# Best mobile service provider in mumbai



## tgpraveen (Oct 31, 2007)

pls select ur favourite service provider in mumbai in terms of call charges, etc

also say which is best and cheapest if i want to use gprs.


----------



## preshit.net (Oct 31, 2007)

I don't understand why is the "Other" option there. You could've very well listed all the players and kept a last one as *Couldn't Care Less*.

According to me, its gotta be Airtel. I've been using it since day one when it was introduced in Mumbai, with the pre-paid series 98921.

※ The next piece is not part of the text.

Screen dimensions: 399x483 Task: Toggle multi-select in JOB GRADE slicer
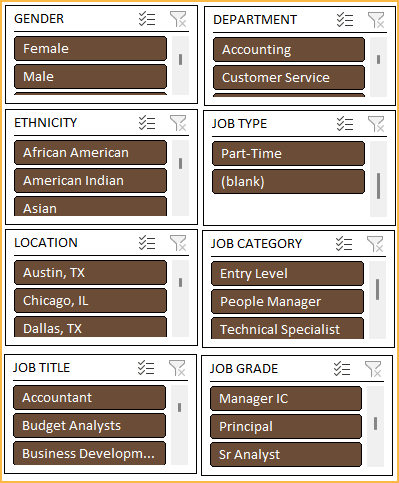point(342,369)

I'm currently using Airtel's EDGE on a postpaid connection paying Rs. 99 / month for unlimited usage. But you really gotta have "contacts" to get this plan.


----------



## azzu (Oct 31, 2007)

Contact's ????


----------



## preshit.net (Oct 31, 2007)

Yea, as they say in Hindi.... "unchi pahunch honee chaiye" or something like that


----------



## azzu (Oct 31, 2007)

^^ really is it possible if we hav Good contact's we can ger 99/month Ul internet ?? i do hav Decent contact's 
i hav 889 contact's in my Cell and my frnd has 1123    jokin 
really is it possible 
can u Xplain PLZZZ


----------



## preshit.net (Oct 31, 2007)

Err.... yeah. I _did_ say so, didn't I ?

I was using a Demo card until now with FREE EDGE until they hiked the rental to Rs. 15 / day 

So changed to postpaid


----------



## cool_techie_tvm (Oct 31, 2007)

Am on Vodafone. Was on prepaid, enjoyed cool offers like 4000/- worth sms every month for a measly 30/- and 2000/- TT every six months. Now switched to postpaid corporate plan.

Oops just noticed the topic title, didnt see the Mumbai part...


----------